──────── PROVIDED TEXT
Monday, January 31, 2011

simple approach to OO and exploding equirecursive types

While trying to port the graph algorithms (Kosaraju's algorithm / topological sort) I got to a point where I really wanted some imperative set/map objects, so I combined a 'class' using alists (for map) and lists (for set) with a few 'methods' put into records.

After playing with it for a while, I found a fairly neat way to do method calls and object layouts:

(define (set-class)

  (define (in self x)
    (let loop ((l self.list))
      (match l with
        () -> #f
        (hd . tl) -> (if (eq? hd x)
                         #t
                         (loop tl)))))
  (define (add self x)
    (if (self::in x)
        #u
        (set! self.list (list:cons x self.list))))
  
  (define (get self)
    self.list)

  (let ((methods {in=in add=add get=get}))
    (define (new l)
      {o=methods list=l})
    new
    ))

This leads to an efficient object layout very similar to Python's: one slot identifies the object type, the other slots hold instance variables.  To support this, I added a reader hack that translates


(var::method arg0)

into

(var.o.method var arg0)

The result is something that I'm pretty sure will act just like Python's duck typing... for example a generic output function may call the 'write' method on an object, and its type will reflect that need: for a write method of a particular signature.  Instead of 'o' I'd probably use a slot name like '__methods__'... this suggests standard repr/str interfaces, and the other duck-typed protocols that Python makes such good use of.

Pretty cool, huh?

Well, as soon as I tried actually using this code, the inferencer fell to its knees. I'm not kidding. It went from a 30 second compile to a 20 minute compile, eating up over a GB of memory.  Hmmmm... looks like my quick-and-easy implementation of μ-types has problems, surprise.  I think I was 'asking for it' by calling each method with a 'self' argument... each method call has to unify the object type twice.  And storing objects inside of other objects doesn't help, either.

Back to the textbook.  I'm hoping that reading this paper again will help.

Wednesday, January 26, 2011

self-hosting dilemma

I have nearly the whole compiler rewritten in itself.  I've saved one of the nastiest bits for last, the inliner.  I've been planning on a new design for the inliner - rather than just copying the Python code.  So of course, what happens in this late stage?  A bug in the inliner!

The program types correctly if inlining is turned off, but fails if it's turned on.  This is a great example of the gains to be had by typing both before and after phases of the compiler - but unfortunately in this case it means I have to fix a bug in some code that I intend to throw away as soon as it works!
────────────────
DIRECTIONS: Reproduce word for word the passage of the compiler blog text above that begins with "(match l with" and ends with "(list:cons x self.list))))".
──────── DATASET SECTION
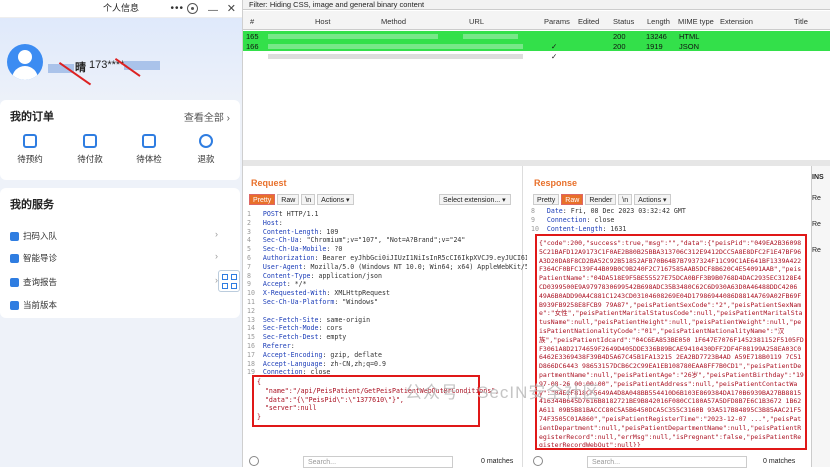  Describe the element at coordinates (588, 22) in the screenshot. I see `column-edited: Edited` at that location.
────────────────
OUTPUT BELOW:
(match l with
        () -> #f
        (hd . tl) -> (if (eq? hd x)
                         #t
                         (loop tl)))))
  (define (add self x)
    (if (self::in x)
        #u
        (set! self.list (list:cons x self.list))))